*TASK ITEM*. Copy, from the material below, every line in which the word "workflow" can be found.

*MATERIAL SUPPLIED*.
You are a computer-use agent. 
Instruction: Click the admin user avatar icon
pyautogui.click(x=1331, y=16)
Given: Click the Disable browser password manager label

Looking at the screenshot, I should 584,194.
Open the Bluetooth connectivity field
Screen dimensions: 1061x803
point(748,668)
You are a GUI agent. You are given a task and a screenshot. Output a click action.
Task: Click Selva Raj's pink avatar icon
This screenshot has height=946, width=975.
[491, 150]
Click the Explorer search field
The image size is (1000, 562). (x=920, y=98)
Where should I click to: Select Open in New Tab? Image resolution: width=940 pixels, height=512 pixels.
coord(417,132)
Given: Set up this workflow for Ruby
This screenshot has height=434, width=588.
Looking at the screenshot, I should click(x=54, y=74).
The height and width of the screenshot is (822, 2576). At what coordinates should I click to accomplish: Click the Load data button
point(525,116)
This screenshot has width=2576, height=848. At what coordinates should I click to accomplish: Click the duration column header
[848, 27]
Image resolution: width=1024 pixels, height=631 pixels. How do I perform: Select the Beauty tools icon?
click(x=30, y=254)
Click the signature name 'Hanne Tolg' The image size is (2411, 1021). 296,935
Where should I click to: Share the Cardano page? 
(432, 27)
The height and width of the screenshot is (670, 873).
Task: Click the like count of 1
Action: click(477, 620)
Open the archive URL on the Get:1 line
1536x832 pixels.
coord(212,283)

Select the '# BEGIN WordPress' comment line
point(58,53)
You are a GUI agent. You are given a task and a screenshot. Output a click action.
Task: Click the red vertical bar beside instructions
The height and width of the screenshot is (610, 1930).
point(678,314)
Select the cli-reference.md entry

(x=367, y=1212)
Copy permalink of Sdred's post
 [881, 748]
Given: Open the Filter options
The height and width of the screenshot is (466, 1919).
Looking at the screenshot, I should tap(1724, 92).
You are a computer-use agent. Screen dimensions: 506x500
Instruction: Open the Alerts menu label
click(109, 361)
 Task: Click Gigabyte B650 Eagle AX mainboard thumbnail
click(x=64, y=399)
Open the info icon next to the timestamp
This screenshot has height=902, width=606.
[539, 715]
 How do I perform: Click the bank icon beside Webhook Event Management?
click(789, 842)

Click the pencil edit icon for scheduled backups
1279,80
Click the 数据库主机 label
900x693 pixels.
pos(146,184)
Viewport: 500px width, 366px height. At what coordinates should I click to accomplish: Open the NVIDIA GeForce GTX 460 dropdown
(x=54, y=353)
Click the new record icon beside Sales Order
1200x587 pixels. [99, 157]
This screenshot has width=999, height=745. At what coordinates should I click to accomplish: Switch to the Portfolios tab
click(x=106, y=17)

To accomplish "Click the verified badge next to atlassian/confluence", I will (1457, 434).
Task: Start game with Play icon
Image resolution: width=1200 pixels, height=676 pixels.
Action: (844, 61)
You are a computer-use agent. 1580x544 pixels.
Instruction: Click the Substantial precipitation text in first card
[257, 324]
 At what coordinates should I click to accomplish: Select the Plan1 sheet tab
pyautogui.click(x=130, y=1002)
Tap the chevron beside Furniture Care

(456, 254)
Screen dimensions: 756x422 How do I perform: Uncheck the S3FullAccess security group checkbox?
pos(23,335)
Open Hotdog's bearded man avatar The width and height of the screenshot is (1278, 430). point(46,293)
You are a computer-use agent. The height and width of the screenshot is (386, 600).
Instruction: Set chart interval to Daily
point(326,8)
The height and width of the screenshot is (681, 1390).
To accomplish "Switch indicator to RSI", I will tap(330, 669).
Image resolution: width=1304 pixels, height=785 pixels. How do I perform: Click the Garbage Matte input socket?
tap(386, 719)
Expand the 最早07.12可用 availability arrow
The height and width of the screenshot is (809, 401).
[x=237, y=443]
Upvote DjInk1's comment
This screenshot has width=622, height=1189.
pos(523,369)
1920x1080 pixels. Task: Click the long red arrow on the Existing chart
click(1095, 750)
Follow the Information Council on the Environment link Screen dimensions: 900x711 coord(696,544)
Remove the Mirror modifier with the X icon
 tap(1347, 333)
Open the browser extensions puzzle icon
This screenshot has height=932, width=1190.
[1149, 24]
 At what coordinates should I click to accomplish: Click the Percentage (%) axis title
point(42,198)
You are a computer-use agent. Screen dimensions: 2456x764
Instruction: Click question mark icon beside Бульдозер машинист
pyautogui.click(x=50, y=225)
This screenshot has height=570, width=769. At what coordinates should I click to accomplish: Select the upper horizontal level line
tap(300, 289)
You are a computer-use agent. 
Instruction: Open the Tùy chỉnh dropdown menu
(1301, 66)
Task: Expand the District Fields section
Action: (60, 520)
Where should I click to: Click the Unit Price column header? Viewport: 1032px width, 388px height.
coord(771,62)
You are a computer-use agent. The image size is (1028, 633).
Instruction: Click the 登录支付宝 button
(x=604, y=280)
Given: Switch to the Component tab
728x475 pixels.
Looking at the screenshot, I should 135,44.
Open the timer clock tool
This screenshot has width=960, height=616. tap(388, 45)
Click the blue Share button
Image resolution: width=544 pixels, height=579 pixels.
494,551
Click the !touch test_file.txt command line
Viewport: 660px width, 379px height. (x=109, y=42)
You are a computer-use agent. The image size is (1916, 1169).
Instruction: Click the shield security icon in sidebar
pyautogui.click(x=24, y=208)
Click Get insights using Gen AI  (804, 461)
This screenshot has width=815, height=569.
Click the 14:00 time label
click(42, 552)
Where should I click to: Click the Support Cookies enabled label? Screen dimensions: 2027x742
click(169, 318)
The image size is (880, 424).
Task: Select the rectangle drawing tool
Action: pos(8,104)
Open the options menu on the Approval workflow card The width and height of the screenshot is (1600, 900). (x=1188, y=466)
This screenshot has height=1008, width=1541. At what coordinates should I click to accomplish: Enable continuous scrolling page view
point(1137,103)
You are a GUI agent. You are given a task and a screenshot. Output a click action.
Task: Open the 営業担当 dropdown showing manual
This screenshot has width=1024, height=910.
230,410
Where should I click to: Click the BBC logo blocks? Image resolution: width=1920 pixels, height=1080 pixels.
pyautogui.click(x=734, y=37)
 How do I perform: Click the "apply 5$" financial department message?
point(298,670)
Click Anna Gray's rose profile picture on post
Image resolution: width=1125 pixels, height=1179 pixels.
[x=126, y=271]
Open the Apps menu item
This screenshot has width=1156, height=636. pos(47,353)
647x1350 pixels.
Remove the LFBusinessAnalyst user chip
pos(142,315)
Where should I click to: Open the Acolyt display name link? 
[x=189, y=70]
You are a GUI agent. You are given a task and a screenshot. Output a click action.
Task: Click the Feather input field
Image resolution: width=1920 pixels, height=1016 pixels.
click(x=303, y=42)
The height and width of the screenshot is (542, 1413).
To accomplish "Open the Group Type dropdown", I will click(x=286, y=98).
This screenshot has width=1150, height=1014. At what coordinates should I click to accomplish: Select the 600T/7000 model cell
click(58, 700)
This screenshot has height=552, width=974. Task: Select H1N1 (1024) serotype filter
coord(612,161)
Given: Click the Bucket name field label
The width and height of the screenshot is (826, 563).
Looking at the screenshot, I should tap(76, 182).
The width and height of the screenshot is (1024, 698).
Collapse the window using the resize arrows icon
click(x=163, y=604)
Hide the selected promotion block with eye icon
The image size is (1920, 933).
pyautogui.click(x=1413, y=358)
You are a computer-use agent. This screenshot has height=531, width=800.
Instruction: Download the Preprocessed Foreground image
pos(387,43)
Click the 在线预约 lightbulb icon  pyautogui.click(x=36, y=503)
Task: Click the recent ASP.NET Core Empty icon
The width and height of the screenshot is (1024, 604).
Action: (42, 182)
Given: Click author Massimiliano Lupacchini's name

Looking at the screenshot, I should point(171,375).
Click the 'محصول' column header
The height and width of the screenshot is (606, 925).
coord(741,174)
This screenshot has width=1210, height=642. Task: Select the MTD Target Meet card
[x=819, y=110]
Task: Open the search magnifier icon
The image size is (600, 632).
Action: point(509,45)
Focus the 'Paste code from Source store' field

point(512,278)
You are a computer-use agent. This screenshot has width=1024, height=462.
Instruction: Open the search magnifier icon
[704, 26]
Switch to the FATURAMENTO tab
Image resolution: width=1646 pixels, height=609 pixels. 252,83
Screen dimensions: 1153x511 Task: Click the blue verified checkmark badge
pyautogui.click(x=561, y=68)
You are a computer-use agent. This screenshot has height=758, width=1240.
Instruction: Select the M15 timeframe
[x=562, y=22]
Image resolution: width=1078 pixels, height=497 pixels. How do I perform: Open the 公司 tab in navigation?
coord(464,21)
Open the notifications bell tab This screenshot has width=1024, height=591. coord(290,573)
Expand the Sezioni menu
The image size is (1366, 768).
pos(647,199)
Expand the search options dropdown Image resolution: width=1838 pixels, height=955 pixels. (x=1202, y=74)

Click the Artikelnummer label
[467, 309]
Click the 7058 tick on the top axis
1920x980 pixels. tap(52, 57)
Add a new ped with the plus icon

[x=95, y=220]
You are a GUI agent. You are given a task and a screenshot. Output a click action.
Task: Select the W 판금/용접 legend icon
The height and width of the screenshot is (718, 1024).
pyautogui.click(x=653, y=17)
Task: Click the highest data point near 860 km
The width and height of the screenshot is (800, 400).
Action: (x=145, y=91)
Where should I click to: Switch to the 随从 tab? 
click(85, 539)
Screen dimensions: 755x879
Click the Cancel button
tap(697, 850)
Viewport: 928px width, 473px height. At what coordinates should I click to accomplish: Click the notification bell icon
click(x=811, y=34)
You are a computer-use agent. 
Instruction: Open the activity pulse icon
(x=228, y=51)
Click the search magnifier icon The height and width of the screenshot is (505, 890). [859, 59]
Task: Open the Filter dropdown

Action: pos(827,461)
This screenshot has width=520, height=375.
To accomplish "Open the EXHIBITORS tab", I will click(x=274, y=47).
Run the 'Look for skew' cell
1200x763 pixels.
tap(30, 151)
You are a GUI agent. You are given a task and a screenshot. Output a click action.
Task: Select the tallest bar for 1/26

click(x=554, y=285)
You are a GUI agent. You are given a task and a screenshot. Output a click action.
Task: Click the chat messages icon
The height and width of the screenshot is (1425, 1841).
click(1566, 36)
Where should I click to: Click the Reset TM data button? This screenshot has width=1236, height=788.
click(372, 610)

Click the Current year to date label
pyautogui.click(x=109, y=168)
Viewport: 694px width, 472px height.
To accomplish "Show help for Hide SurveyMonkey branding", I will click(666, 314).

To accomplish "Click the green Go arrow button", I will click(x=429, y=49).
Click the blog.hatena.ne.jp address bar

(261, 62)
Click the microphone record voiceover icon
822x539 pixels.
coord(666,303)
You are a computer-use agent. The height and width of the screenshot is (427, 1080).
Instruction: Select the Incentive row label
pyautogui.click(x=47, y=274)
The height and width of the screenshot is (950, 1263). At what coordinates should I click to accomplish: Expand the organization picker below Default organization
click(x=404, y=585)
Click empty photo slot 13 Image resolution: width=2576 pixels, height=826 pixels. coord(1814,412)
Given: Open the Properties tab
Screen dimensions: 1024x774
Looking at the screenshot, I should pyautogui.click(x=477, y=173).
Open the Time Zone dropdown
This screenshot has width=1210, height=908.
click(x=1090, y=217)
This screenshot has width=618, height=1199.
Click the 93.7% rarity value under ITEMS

*WORKED SOLUTION*.
Given: Set up this workflow for Ruby
Open the options menu on the Approval workflow card The width and height of the screenshot is (1600, 900). (x=1188, y=466)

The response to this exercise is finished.